WHAT IS BEING ASKED
Reproduce the listing below character for character; drop every image.

=== Begin Enclosure ===

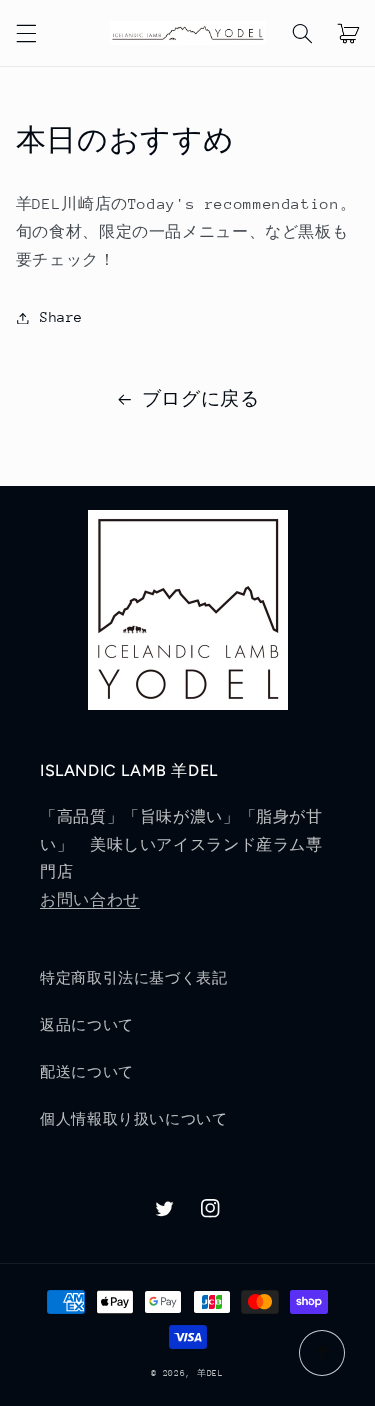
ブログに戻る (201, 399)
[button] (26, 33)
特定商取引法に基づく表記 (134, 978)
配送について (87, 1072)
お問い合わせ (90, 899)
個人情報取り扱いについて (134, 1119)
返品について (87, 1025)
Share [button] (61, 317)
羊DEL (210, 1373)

=== End Enclosure ===

TASK ANSWER
ブログに戻る (201, 399)
[button] (26, 33)
特定商取引法に基づく表記 (134, 978)
配送について (87, 1072)
お問い合わせ (90, 899)
個人情報取り扱いについて (134, 1119)
返品について (87, 1025)
Share [button] (61, 317)
羊DEL (210, 1373)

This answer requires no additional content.